━━━ Supplied records

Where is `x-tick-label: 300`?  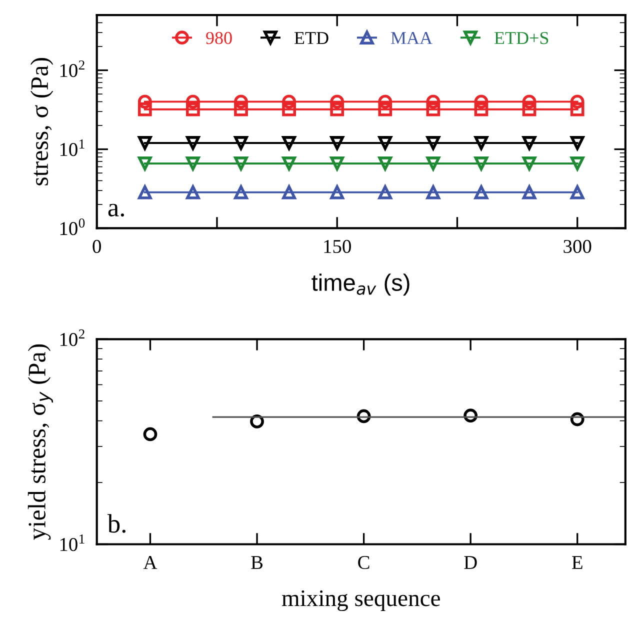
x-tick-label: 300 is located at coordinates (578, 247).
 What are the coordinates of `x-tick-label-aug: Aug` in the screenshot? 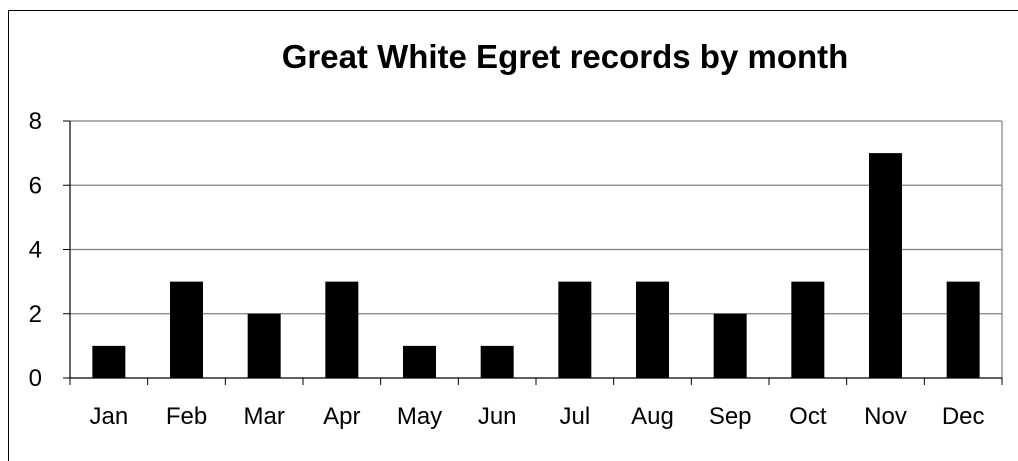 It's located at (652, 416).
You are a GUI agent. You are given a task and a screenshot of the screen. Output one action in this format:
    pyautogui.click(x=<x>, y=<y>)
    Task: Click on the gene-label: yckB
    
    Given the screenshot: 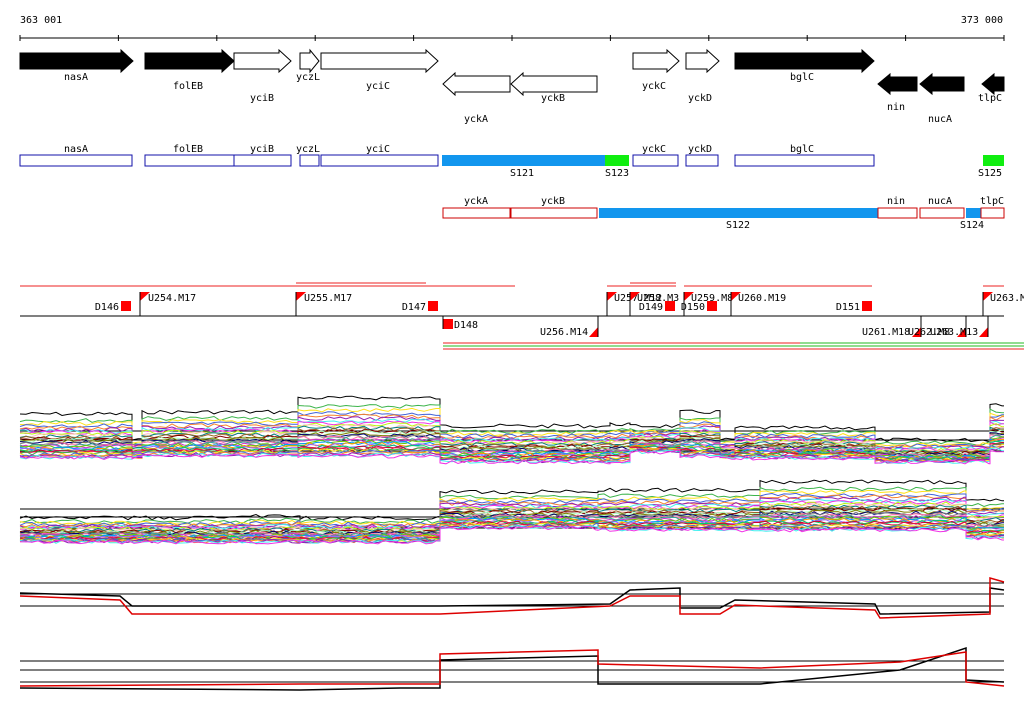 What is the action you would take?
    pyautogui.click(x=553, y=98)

━━━━━━
━━━ Supplied records

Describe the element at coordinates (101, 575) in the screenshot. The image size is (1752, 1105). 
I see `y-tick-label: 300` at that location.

━━━━━━

Format the records starting at the line containing "Describe the element" and ending at the line containing "at that location." as a two-column CSV with the headers input and output. Give one row per record, with its text under input and its answer under output, each in one quoted field with line breaks turned into spaces.

input,output
"Describe the element at coordinates (101, 575) in the screenshot. The image size is (1752, 1105).","I see `y-tick-label: 300` at that location."